Publié le 15-01-2022

L'association des Correspondants Étrangers condamne les violences exercés par les forces de sécurité sur les journalistes

L'association des Correspondants Étrangers en Afrique Nord (NAFCC) condamne les violences exercés par les forces de sécurité sur les journalistes qui couvraient les mobilisations de ce 14 janvier 2022 dans la capitale tunisienne. Un niveau de violence jamais connu depuis la création de NAFCC en 2014.



L'association des Correspondants Étrangers condamne les violences exercés par les forces de sécurité sur les journalistes

Dans un communiqué publié par l'association des Correspondants Étrangers en Afrique Nord (NAFCC) :

Notre confrère Mathieu Galtier, correspondant de Libération et Jeune Afrique en Tunisie, a été violemment agressé par des policiers alors qu'il filmait une arrestation musclée sur l'avenue de Mohamed V. Il s’était pourtant identifié comme journaliste, en présentant l'accréditation accordée par les autorités tunisiennes, plusieurs policiers l’ont alors soulevé et traîné entre deux fourgonnettes.

"À l'écart de la manifestation, j'étais recroquevillé au sol et ils m'ont frappé avec leurs pieds. L'un d'eux m'a aspergé d'une bombe lacrymogène à bout portant. Pendant tout ce temps, je leur criais que j'étais journaliste. Ils ont réussi à m'arracher mon téléphone et ma carte de presse".

Après avoir reçu les premiers soins par les pompiers, il a ensuite été emmené dans un commissariat proche où ses ses effets personnelles lui ont été rendu. La carte SD de son téléphone, sur laquelle étaient enregistrées les images et videos de son reportage, a été retiré.

Aux urgences, un médecin a constaté une écorchure de 10 centimètres de diamètre sur le front, une ecchymose au bras droit, des contusions au niveau du dos, de la partie supérieure et abdominale et un œdème au pied gauche. Il lui a prescrit quinze jours de repos.
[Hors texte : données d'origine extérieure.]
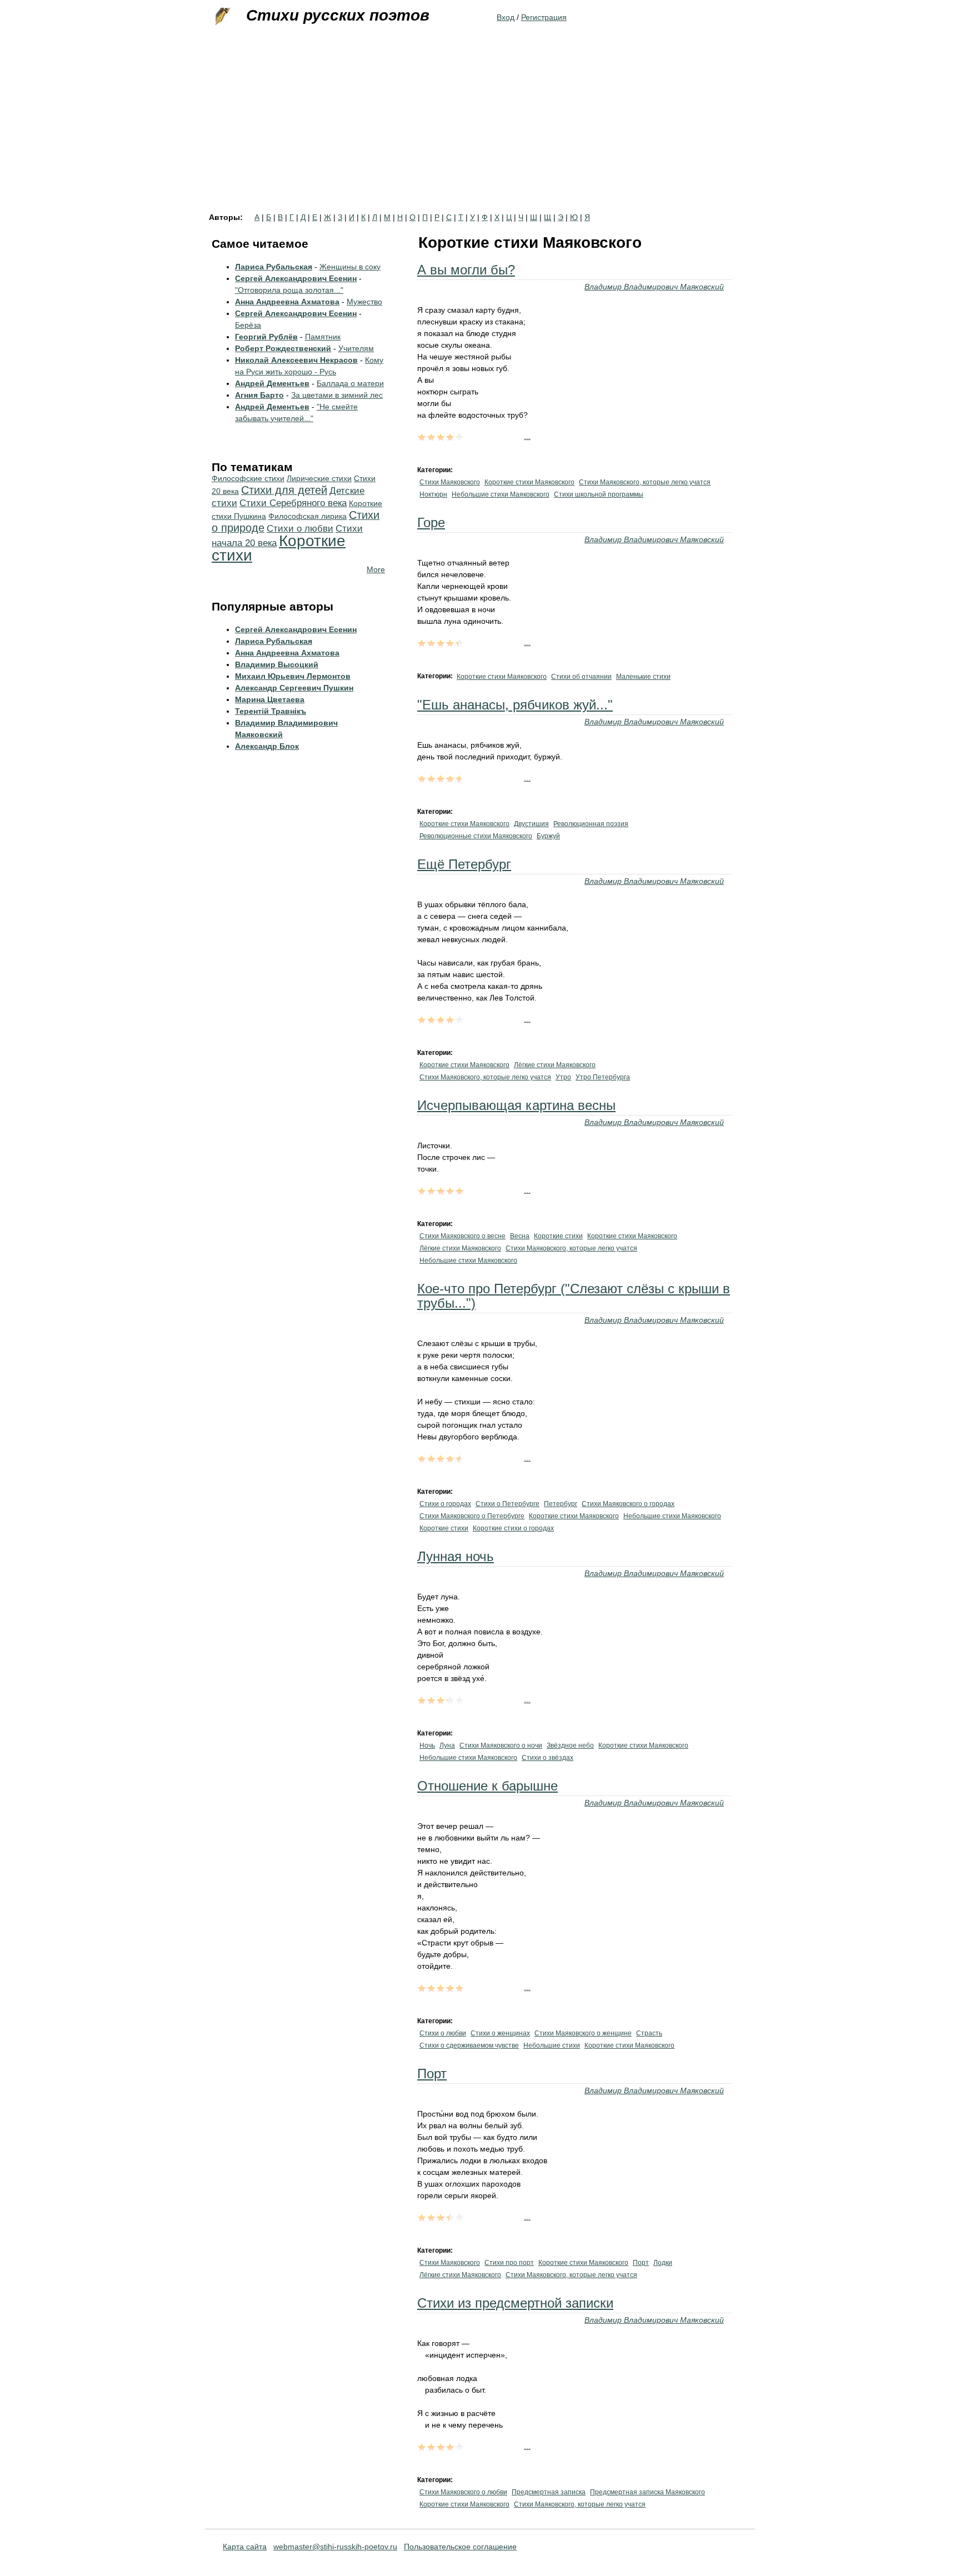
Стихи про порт (509, 2263)
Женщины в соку (350, 266)
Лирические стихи (319, 478)
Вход (505, 17)
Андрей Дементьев (272, 383)
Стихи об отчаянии (581, 677)
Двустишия (531, 824)
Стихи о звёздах (547, 1758)
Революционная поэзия (590, 824)
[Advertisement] (480, 130)
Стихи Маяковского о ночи (500, 1745)
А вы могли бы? (466, 269)
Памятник (323, 336)
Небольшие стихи (551, 2045)
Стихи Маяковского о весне (462, 1236)
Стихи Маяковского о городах (628, 1504)
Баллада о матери (350, 383)
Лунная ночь (455, 1556)
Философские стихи (248, 478)
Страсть (649, 2033)
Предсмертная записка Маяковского (647, 2492)
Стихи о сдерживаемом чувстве (469, 2045)
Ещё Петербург (464, 864)
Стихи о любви (442, 2033)
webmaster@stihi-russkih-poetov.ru (335, 2546)
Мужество (364, 301)
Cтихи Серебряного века (293, 503)
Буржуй (548, 836)
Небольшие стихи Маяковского (500, 494)
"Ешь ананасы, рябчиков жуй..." (515, 704)
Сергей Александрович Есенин (296, 278)
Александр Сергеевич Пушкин (294, 687)
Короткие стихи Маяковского (529, 482)
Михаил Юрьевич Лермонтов (293, 676)
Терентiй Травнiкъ (270, 711)
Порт (432, 2073)
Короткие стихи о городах (513, 1528)
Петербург (560, 1504)
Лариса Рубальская (273, 266)
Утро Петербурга (603, 1077)
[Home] (222, 17)
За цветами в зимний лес (337, 395)
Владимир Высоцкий (276, 664)
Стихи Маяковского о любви (463, 2492)
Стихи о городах (445, 1504)
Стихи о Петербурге (507, 1504)
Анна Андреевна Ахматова (287, 301)
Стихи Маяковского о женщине (583, 2033)
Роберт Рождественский (283, 348)
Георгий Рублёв (266, 336)
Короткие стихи (558, 1236)
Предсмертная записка (549, 2492)
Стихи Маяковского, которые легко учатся (645, 482)
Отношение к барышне (487, 1785)
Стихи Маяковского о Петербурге (471, 1516)
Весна (519, 1236)
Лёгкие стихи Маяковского (555, 1065)
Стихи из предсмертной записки (515, 2302)
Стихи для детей (284, 490)
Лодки (662, 2263)
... (527, 436)
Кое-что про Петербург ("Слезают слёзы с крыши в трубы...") (573, 1295)
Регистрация (544, 17)
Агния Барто (259, 395)
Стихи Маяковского (449, 482)
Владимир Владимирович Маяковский (654, 286)
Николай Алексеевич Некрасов (296, 360)
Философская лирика (307, 516)
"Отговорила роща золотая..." (289, 290)
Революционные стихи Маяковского (475, 836)
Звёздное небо (570, 1745)
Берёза (248, 325)
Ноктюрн (433, 494)
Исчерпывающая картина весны (516, 1105)
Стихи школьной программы (598, 494)
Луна (447, 1745)
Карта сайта (245, 2546)
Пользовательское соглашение (460, 2546)
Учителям (356, 348)
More (376, 569)
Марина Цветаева (269, 699)
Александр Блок (267, 746)
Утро (563, 1077)
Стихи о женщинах (500, 2033)
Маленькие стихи (643, 677)
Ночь (427, 1745)
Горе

Mathieu Galtier a fait preuve de professionnalisme et son expérience du terrain depuis ces six dernières années en Tunisie n’est plus à prouver.

Nous condamnons fermement ces agissements, qui ne sont pas cas isolés: un photographe a été notamment matraqué et une vidéojurnaliste a été bousculée et empêchée de filmer.

Nous demandons aux autorités qu'une enquête soit ouverte sans délai.